KQL — Real-Time Earthquake Monitoring

Once events land in Azure Data Explorer, analysts can query for significant seismic activity, detect swarms, and correlate with nearby water-gauge anomalies.

// Recent significant earthquakes (M4.0+) in the last 24 hours
UsgsEarthquakes
| where event_time > ago(24h)
| where magnitude >= 4.0
| project event_time, magnitude, magnitude_type, depth_km,
          latitude, longitude, place, alert_level, felt_reports
| order by magnitude desc

// Earthquake swarm detection: 10+ events within 50 km in 6 hours
UsgsEarthquakes
| where event_time > ago(7d)
| extend geo_hash = geo_point_to_s2cell(longitude, latitude, 12)
| summarize event_count = count(),
            avg_magnitude = avg(magnitude),
            max_magnitude = max(magnitude),
            first_event = min(event_time),
            last_event = max(event_time)
    by geo_hash, bin(event_time, 6h)
| where event_count >= 10
| order by event_count desc

// Cross-reference: water-gauge anomalies near recent M5+ earthquakes
let significant_quakes = UsgsEarthquakes
    | where event_time > ago(48h) and magnitude >= 5.0
    | project quake_time = event_time, quake_lat = latitude,
              quake_lon = longitude, magnitude, place;
UsgsWaterGauges
| where measurement_time > ago(48h)
| extend distance_km = geo_distance_2points(
    longitude, latitude,
    toscalar(significant_quakes | top 1 by magnitude | project quake_lon),
    toscalar(significant_quakes | top 1 by magnitude | project quake_lat)
  ) / 1000
| where distance_km < 100
| summarize avg_flow = avg(streamflow_cfs),
            stddev_flow = stdev(streamflow_cfs)
    by site_id, bin(measurement_time, 1h)
| where stddev_flow > avg_flow * 0.5
| order by measurement_time desc

Step 2 — Water Resource Analytics

USGS operates over 13,000 active stream gauges reporting streamflow (discharge) and gauge height at 15-minute to daily intervals. The silver layer normalizes raw NWIS records, calculates drought indices, classifies flood stages against NWS reference levels, and derives seasonal percentile rankings.

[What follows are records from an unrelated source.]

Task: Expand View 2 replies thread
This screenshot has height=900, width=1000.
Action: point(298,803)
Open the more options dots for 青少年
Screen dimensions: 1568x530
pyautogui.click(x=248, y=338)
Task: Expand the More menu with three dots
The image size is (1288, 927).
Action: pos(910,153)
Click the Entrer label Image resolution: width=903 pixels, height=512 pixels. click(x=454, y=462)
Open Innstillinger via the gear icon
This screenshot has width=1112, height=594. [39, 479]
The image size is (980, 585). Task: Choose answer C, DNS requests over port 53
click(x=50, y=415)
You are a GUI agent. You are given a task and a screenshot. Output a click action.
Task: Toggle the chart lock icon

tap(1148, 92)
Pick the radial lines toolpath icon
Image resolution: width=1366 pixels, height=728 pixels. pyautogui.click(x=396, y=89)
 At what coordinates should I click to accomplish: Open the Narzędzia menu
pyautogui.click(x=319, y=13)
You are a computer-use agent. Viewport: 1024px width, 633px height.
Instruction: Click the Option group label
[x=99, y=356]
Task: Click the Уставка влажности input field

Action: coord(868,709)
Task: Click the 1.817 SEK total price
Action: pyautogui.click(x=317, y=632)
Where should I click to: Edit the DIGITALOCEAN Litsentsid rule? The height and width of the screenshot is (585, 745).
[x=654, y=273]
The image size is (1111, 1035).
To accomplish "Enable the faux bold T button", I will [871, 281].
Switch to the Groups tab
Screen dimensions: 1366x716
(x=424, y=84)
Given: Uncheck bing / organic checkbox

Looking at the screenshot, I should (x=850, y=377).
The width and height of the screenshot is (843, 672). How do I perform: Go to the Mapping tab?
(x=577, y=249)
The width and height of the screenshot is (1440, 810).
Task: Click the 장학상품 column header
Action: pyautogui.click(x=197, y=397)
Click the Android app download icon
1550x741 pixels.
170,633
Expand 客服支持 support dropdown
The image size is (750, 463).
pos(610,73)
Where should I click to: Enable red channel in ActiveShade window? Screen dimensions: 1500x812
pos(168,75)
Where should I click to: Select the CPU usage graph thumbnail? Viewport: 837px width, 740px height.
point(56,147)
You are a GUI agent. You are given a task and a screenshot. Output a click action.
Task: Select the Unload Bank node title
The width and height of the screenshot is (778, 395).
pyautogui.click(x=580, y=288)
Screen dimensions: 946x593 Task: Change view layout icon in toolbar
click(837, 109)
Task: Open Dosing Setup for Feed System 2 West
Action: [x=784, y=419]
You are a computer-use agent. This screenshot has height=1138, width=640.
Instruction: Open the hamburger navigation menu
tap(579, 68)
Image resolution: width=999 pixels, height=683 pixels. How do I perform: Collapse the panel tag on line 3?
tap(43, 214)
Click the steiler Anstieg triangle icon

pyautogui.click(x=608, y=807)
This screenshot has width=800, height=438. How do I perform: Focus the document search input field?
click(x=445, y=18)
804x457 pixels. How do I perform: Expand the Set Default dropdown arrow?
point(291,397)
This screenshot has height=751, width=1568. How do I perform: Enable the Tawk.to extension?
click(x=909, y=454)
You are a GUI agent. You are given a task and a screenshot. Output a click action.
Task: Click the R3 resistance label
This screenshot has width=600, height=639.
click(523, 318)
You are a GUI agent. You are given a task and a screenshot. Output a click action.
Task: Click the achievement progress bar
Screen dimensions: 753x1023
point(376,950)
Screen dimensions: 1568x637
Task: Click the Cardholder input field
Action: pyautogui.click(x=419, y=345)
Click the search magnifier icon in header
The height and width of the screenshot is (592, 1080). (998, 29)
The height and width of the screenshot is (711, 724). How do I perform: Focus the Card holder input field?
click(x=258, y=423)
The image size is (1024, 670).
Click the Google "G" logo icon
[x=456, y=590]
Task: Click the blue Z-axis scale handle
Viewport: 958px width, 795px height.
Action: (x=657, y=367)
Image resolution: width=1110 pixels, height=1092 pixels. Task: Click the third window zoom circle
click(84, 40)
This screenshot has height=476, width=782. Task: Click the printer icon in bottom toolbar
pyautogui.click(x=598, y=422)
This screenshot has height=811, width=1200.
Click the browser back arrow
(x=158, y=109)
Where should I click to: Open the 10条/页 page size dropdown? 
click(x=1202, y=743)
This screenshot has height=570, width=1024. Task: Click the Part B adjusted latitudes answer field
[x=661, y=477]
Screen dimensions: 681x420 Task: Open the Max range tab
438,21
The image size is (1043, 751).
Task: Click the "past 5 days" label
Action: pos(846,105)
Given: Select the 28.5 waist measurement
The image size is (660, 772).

dbt Silver Model — Water Observations

The silver model transforms raw bronze records into analytics-ready water observations with drought classification, flood stage mapping, and specific discharge normalization. Full model: examples/interior/domains/dbt/models/silver/slv_water_resources.sql.

-- Silver layer: key transformations (excerpt from slv_water_resources.sql)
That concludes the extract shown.